In September 1939, Esaguy helped facilitate the passage through Portugal of over 600 German Jews who had been stranded in Spain while attempting to reach destinations such as Cuba and Mexico.In 1940 Augusto d’Esaguy together with Moisés Bensabat Amzalak played a decisive role on behalf of the Luxembourgish Jews whom the Germans deported from Luxembourg aboard the Zwangstransporte. Thanks to d’Esaguy’s intervention, two of these groups were released from detention and made their way into Portugal in late 1940.

From January 1941, COMASSIS acted as a liaison for thousands of refugees who migrated from Nazi-occupied territories in sealed trains that connected Berlin with Lisbon.

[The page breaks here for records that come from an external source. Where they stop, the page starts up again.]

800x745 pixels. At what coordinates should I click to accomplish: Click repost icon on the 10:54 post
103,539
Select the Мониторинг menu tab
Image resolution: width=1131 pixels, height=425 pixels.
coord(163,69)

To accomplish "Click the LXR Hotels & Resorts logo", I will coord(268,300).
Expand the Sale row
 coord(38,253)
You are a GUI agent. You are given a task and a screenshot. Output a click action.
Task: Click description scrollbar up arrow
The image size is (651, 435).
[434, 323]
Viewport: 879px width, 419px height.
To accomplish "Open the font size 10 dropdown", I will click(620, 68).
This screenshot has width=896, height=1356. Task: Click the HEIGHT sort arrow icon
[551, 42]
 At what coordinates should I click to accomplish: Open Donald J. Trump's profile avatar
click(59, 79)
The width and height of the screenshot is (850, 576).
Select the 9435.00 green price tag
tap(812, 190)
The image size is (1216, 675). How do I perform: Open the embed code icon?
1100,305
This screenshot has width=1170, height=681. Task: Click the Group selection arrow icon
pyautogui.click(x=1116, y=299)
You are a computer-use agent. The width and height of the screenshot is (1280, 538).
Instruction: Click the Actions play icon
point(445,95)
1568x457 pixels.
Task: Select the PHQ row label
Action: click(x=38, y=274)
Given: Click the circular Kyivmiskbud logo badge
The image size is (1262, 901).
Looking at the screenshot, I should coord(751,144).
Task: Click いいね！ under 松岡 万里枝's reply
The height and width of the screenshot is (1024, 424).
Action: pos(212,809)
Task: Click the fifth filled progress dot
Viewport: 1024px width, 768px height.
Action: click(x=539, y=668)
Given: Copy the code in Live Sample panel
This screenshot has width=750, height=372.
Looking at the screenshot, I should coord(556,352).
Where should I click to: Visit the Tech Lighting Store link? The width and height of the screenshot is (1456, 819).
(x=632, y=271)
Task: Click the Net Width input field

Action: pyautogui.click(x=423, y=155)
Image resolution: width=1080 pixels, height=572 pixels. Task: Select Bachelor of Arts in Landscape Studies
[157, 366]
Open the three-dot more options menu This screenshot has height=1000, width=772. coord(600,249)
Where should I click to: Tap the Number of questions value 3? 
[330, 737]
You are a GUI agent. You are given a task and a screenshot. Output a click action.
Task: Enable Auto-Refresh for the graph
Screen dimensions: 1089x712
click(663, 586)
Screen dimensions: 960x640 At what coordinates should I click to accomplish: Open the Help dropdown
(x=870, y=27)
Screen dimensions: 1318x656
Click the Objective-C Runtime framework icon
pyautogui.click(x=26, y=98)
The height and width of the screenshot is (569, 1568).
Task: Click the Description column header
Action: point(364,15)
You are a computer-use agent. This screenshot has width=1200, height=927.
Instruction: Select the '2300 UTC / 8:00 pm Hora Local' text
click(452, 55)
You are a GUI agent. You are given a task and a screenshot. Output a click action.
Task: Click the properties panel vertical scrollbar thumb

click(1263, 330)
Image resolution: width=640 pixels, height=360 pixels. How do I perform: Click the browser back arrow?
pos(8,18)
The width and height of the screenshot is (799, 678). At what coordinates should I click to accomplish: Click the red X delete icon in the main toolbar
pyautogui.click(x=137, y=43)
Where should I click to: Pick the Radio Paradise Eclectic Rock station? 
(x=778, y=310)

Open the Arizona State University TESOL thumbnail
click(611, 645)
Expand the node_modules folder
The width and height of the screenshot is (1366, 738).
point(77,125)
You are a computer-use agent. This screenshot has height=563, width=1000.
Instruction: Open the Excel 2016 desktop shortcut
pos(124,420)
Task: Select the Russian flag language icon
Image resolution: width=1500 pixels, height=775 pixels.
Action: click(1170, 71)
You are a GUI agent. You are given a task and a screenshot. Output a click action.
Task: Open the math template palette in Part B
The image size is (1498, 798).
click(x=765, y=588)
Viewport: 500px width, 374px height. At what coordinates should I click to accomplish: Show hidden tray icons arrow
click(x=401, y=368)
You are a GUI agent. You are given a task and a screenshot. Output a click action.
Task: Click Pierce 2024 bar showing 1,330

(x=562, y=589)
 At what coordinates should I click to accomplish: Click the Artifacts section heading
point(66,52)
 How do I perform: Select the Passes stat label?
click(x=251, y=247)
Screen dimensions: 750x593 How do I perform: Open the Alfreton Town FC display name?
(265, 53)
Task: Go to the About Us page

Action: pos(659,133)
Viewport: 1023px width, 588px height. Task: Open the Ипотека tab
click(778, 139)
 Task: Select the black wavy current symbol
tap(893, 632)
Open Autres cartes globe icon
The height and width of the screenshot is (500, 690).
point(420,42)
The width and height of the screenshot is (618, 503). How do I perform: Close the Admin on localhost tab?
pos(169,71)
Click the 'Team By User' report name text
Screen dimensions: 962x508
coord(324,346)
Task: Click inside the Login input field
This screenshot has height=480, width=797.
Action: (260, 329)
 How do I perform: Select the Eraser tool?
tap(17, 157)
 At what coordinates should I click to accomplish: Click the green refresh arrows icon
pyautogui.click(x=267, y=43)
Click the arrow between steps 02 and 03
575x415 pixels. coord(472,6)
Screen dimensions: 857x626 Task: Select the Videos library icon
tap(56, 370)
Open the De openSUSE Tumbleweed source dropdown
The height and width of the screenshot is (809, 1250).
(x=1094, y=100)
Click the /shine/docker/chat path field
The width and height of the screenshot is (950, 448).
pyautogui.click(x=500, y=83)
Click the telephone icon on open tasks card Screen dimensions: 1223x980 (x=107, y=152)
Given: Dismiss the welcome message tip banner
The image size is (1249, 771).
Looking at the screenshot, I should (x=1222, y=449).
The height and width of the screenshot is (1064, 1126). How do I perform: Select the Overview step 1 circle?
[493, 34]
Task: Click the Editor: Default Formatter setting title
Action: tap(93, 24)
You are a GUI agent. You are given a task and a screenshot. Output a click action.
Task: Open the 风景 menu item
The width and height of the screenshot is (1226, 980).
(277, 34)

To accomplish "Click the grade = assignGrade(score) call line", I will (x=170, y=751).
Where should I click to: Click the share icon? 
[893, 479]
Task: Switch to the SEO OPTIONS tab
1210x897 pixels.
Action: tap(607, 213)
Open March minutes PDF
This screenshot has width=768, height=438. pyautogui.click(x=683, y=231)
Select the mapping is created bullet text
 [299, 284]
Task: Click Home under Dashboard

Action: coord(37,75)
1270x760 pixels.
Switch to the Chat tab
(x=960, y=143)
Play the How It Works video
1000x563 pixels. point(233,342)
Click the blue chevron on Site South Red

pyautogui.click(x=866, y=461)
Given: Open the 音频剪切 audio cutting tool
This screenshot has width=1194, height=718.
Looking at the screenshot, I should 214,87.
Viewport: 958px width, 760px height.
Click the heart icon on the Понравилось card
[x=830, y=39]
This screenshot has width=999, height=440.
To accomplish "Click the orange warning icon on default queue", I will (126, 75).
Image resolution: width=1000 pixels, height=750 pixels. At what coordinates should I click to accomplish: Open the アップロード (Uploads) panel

Trains arrived regularly with more than 50 persons each, COMASSIS provided accommodation to refugees in hotels and boarding-houses; helped them with their visas and acted with shipping companies and the Portuguese authorities on their behalf. Within the first three months of 1941, over 1,603 Jewish refugees passed through Lisbon in this way.

== Legacy ==
The 1940 annual report of HICEM (a major Jewish emigration aid organization) praised Esaguy’s “energetic activities” in helping refugees stranded in Portugal.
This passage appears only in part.